この夏、カメラ片手にトレッキングやハイキングを計画されている方も多いと思います。今回は、そんな方々への注意喚起として、私自身の失敗談をひとつご紹介します。
ヒヤリハット体験
少し前のことです。2024年3月末、私は長野県南木曽町にある「田立の滝」へ撮影に出かけました。「日本の滝百選」にも選ばれている名瀑で、駐車場からは遊歩道を1時間ほど登るだけの軽トレッキング。整備された道だった為、油断せずに歩けば問題ないと考えていました。



どこでもありがちなことだと、あまり深く考えませんでした。
この日は撮影機材の装備が重め。まず、「Z6Ⅱ」に「24-70mm f/2.8」を装着し、首からぶら下げていました。リュックにはサブ機の「Zfc」と、レンズは「14-30mm f/4」、「70-200mm f/2.8」、「NIKKOR Z 50mm f/1.8 S」の3本、他にも着替えや水筒が入っておりました。右手には三脚も携行しており、フリーなのは左手だけでした。往路と撮影自体は順調で、滝の迫力や水しぶき、森の静けさを十分に堪能することができました。写真も満足のいくものが撮れたので、気持ちよく下山を始めました。


ところが帰り道、滝を出発して10分も経たないところで足を滑らせ、転倒してしまいました。幸い、怪我は擦り傷程度で済みましたが、首から下げていたカメラを思いきり岩にぶつけてしまいました。「カメラもレンズが壊れたか…」と思いましたが、フードが割れただけで済み、本体やレンズにダメージはありませんでした。本当に不幸中の幸いでした。
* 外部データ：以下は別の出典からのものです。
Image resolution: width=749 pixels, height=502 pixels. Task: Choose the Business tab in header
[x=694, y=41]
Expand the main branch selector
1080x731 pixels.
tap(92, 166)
反省点は「下山時の気の緩み」と「装備の重量」。特に重い「大三元 標準ズームレンズ」を持っての登山・下山は、思っている以上にリスクがあると痛感しました。この時は、レンズを軽量な「26mm f/2.8」に交換し、「NIKKOR Z 24-70mm f/2.8 S」をリュックに入れ、ゆっくり駐車場まで下りてくることがきました。トレッキング撮影では、行きより帰りにこそ慎重さが求められる──そんな教訓を得た一日でした。
まとめ
大事に至らず、本当に不幸中の幸いだったと思います。
①下山時こそ油断大敵
足元の不安定さや疲労による、注意力の低下に要注意が必要です。
②撮影後も集中を切らさない
満足感のあとに気の緩みが出やすいタイミングです。
③カメラは手持ちよりもしっかり収納
重たいレンズをつけたまま首から下げていると、転倒時のリスクが増大します。
本当に大事に至らず、不幸中の幸いだったと思います。
これから本格的に今年の夏が到来します
この記事が夏を楽しまれる皆様にとって、
少しでもお役に立てば嬉しいです。